Francisca Van Dunen FALOU SOBRE DESVIOS NO PROCESSO CASA PIA - A “revolução tranquila”, no sentido da justiça ter de ser aplicada com humanidade, mudança de mentalidades que Pinto Monteiro pretende instalar no Ministério Público, foi a tónica do improviso do PGR na tomada de posse de Francisca Van Dunen, em Fev.2007. A até então directora do DIAP de Lisboa - onde tinha instaurado um processo disciplinar a um procurador que não lhe estava a reportar os desenvolvimentos da investigação do processo Casa Pia - tinha sido eleita pelo CSMP, procuradora distrital de Lisboa, sucedendo no cargo a João Dias Borges, que se jubilara.

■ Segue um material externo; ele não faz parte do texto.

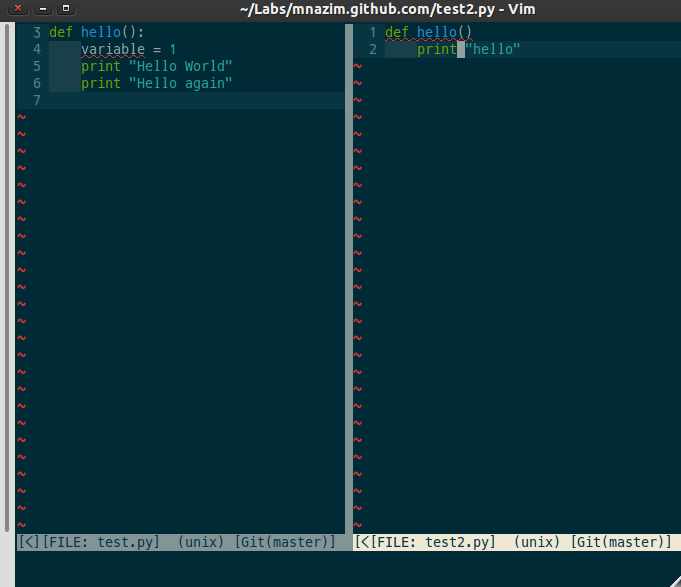Click the Vim command line at bottom
The width and height of the screenshot is (681, 587).
[x=340, y=568]
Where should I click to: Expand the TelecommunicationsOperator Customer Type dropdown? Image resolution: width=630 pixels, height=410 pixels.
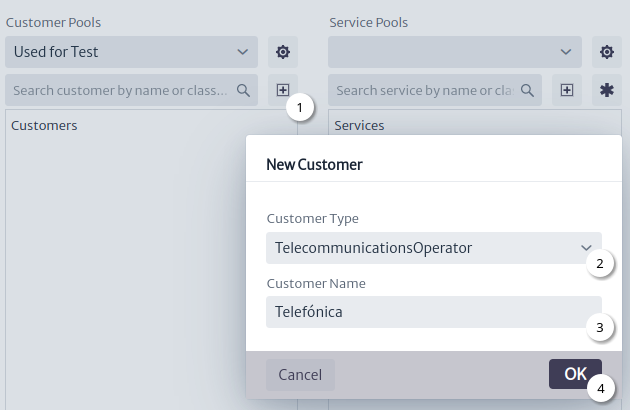point(434,248)
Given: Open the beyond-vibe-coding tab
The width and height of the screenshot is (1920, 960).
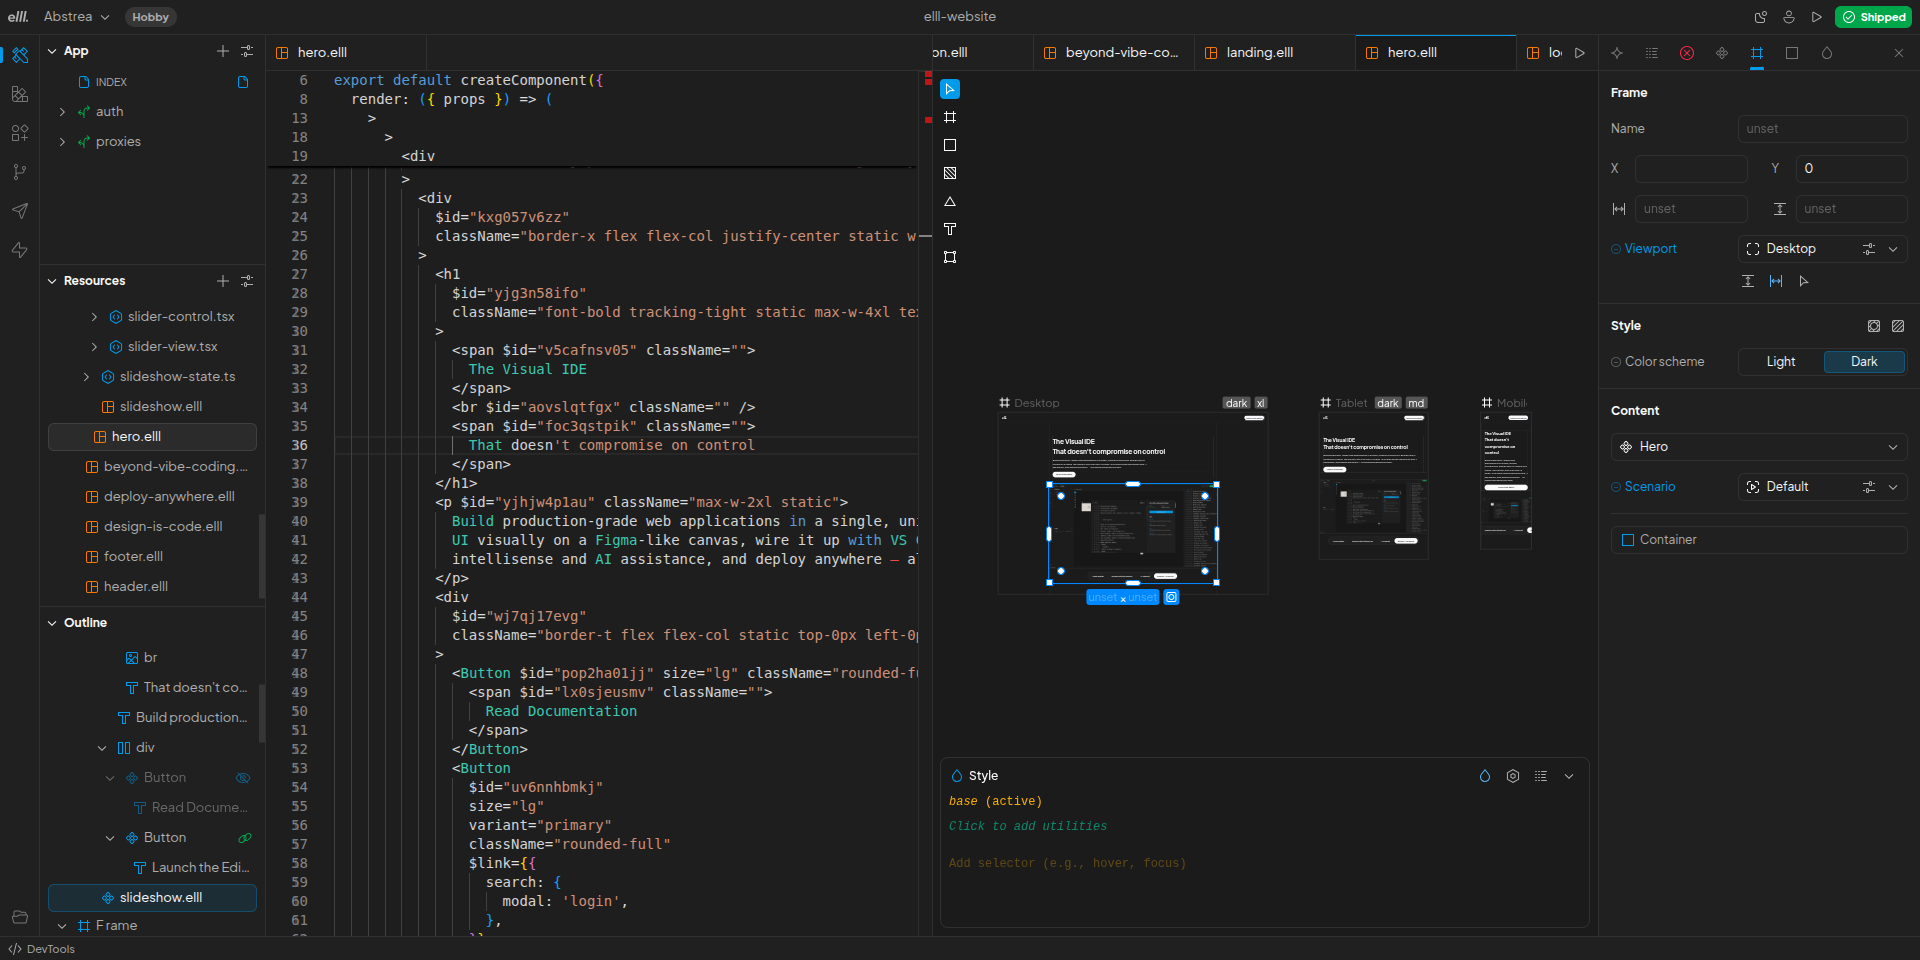Looking at the screenshot, I should (x=1121, y=53).
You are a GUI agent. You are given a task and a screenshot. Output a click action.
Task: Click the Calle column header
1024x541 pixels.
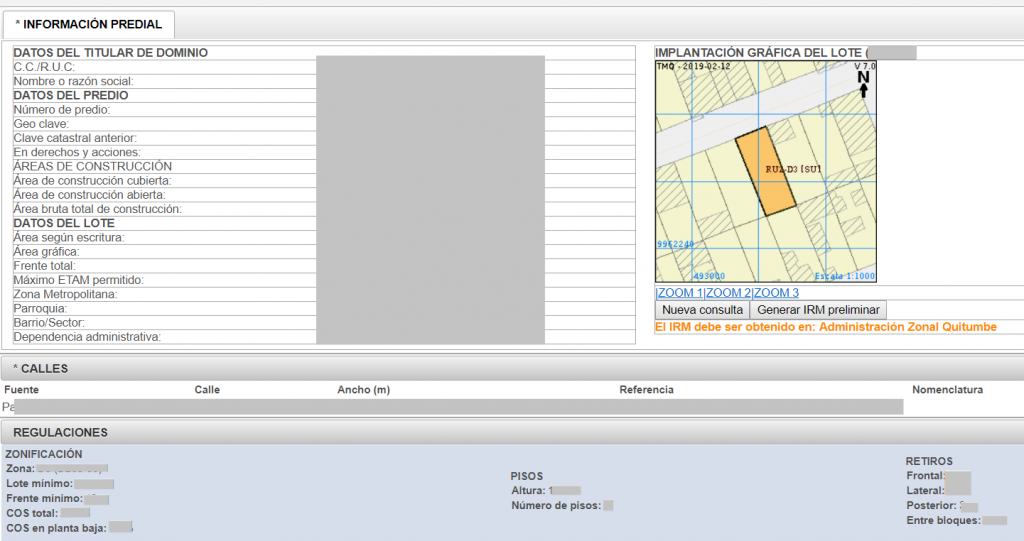click(207, 389)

A nova responsável por aquela estrutura que compreende 42 comarcas, 14 círculos judiciais (incluindo os da Madeira e dos Açores) e que tem 21 procuradores-gerais adjuntos, sublinhava, no discurso de posse, que a nova lei de política criminal exigia meios informáticos para se monitorizar o cumprimento das exigências de investigação impostas pela AR, pois não era possível atender à nova realidade através do habitual sistema “manual” para se saber como estavam a decorrer os processos. Afinal, passara a haver uma lista de crimes que deviam ser investigados prioritariamente, uma lista onde surgem o homicídio, crimes sexuais contra crianças, violência doméstica ou falsificação de moeda. Na carreira de Francisca Van Dunen, que tratou de casos tão mediáticos como os que envolveram Zezé Beleza e Costa Freire, regista-se que foi assessora do PGR Cunha Rodrigues, esteve na Alta Autoridade Contra a Corrupção e na PGR (com Souto Moura), antes de dirigir o DIAP de Lisboa, na época em que surgiu o dossier Casa Pia. Já na PGD de Lisboa, após ter afirmado, na posse, que “nenhum lugar da hierarquia é uma fonte de privilégio”, redigiu uma circular a determinar que os magistrados do seu círculo só podiam marcar férias em Agosto, o que gerou tanta polémica como quando afirmou, na reportagem da SIC “As Procuradoras” (transmitida em Fevereiro de 2009) que terá havido “desvios questionáveis” na condução do processo Casa Pia.